BEGIN

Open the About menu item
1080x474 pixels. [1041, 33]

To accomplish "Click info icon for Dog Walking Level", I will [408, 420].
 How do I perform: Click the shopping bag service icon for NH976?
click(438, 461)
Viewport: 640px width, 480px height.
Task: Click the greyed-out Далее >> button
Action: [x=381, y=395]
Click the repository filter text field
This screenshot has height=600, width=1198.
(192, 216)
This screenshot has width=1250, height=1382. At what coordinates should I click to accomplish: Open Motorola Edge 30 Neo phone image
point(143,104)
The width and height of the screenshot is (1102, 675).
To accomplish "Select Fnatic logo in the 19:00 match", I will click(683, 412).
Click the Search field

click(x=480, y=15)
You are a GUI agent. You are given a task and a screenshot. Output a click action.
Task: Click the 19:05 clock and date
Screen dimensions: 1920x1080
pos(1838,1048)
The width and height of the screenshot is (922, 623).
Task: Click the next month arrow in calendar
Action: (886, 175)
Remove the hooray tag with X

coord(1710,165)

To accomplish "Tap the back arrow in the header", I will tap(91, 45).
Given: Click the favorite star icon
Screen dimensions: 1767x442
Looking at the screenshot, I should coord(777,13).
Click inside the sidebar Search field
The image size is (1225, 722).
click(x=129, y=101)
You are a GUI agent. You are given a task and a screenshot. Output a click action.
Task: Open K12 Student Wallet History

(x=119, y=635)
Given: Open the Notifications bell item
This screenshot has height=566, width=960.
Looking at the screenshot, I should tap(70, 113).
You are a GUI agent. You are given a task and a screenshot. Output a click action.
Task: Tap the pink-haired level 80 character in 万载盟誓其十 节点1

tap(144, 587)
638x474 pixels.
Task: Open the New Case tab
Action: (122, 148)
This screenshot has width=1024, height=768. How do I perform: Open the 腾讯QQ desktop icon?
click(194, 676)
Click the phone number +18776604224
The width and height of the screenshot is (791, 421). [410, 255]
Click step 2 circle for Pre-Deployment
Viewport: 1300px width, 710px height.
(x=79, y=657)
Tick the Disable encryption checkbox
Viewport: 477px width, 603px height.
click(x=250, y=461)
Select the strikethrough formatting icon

END

WORK INSTRUCTION => Your task is to repeat the entries exactly.

TASK SOLUTION =>
Open the About menu item
1080x474 pixels. [1041, 33]

To accomplish "Click info icon for Dog Walking Level", I will [408, 420].
 How do I perform: Click the shopping bag service icon for NH976?
click(438, 461)
Viewport: 640px width, 480px height.
Task: Click the greyed-out Далее >> button
Action: [x=381, y=395]
Click the repository filter text field
This screenshot has height=600, width=1198.
(192, 216)
This screenshot has width=1250, height=1382. At what coordinates should I click to accomplish: Open Motorola Edge 30 Neo phone image
point(143,104)
The width and height of the screenshot is (1102, 675).
To accomplish "Select Fnatic logo in the 19:00 match", I will click(683, 412).
Click the Search field

click(x=480, y=15)
You are a GUI agent. You are given a task and a screenshot. Output a click action.
Task: Click the 19:05 clock and date
Screen dimensions: 1920x1080
pos(1838,1048)
The width and height of the screenshot is (922, 623).
Task: Click the next month arrow in calendar
Action: (886, 175)
Remove the hooray tag with X

coord(1710,165)

To accomplish "Tap the back arrow in the header", I will tap(91, 45).
Given: Click the favorite star icon
Screen dimensions: 1767x442
Looking at the screenshot, I should coord(777,13).
Click inside the sidebar Search field
The image size is (1225, 722).
click(x=129, y=101)
You are a GUI agent. You are given a task and a screenshot. Output a click action.
Task: Open K12 Student Wallet History

(x=119, y=635)
Given: Open the Notifications bell item
This screenshot has height=566, width=960.
Looking at the screenshot, I should tap(70, 113).
You are a GUI agent. You are given a task and a screenshot. Output a click action.
Task: Tap the pink-haired level 80 character in 万载盟誓其十 节点1

tap(144, 587)
638x474 pixels.
Task: Open the New Case tab
Action: (122, 148)
This screenshot has width=1024, height=768. How do I perform: Open the 腾讯QQ desktop icon?
click(194, 676)
Click the phone number +18776604224
The width and height of the screenshot is (791, 421). [410, 255]
Click step 2 circle for Pre-Deployment
Viewport: 1300px width, 710px height.
(x=79, y=657)
Tick the Disable encryption checkbox
Viewport: 477px width, 603px height.
click(x=250, y=461)
Select the strikethrough formatting icon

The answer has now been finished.